Protein is the most abundant and functionally important biological macromolecule in an organism. It exists in all biological cells and serves as one of the material foundations of life. Proteins catalyze various reactions in the living body, regulate metabolism, and resist foreign material invasion. And control of genetic information plays a vital role, so protein is also an extremely important research object in the life sciences.

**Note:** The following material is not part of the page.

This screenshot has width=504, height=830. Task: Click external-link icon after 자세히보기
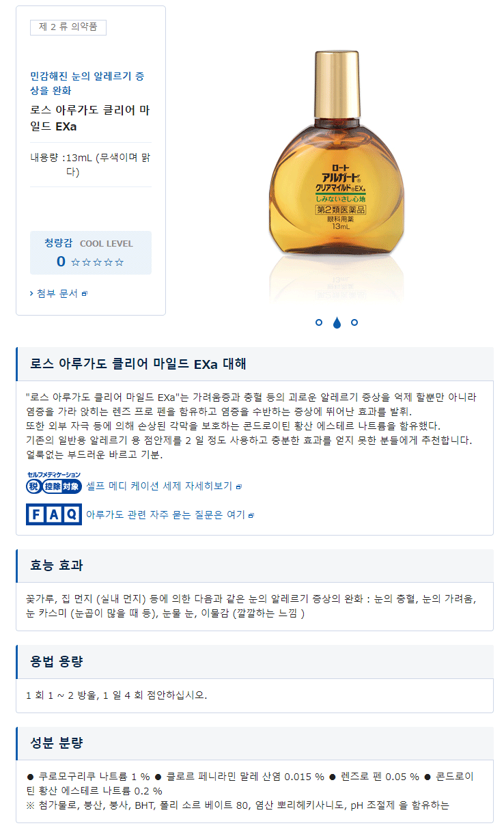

Modern research results show that more and more peptides have biological functions like proteins, and the establishment of peptide libraries with special and efficient biofunctional peptides is one of the research hotspots. Therefore, high efficiency and high sensitivity peptide and protein sequencing methods are required to support the conduct of these studies. Existing peptide and protein sequencing methods include chemical methods Edman method, C-terminal enzymatic hydrolysis method, C-terminal chemical degradation method, etc., which have N-terminal sequence determination, and these methods have some defects. For example, the N-terminal amino acid phenyl isothiocyanate PITC method, which is a standard method for peptide and protein sequence determination, has a slower sequencing rate and a low throughput; a larger sample amount requires a higher purity of the sample; Will be wrongly identified and so on. The C-terminal chemical degradation sequencing method still faces great difficulties in its development due to the inability to find an ideal chemical probe such as PITC. In this context, Mass spectrometer has been widely used by scientists due to its relatively high sensitivity, accuracy, ease of operation, rapidity and good universality.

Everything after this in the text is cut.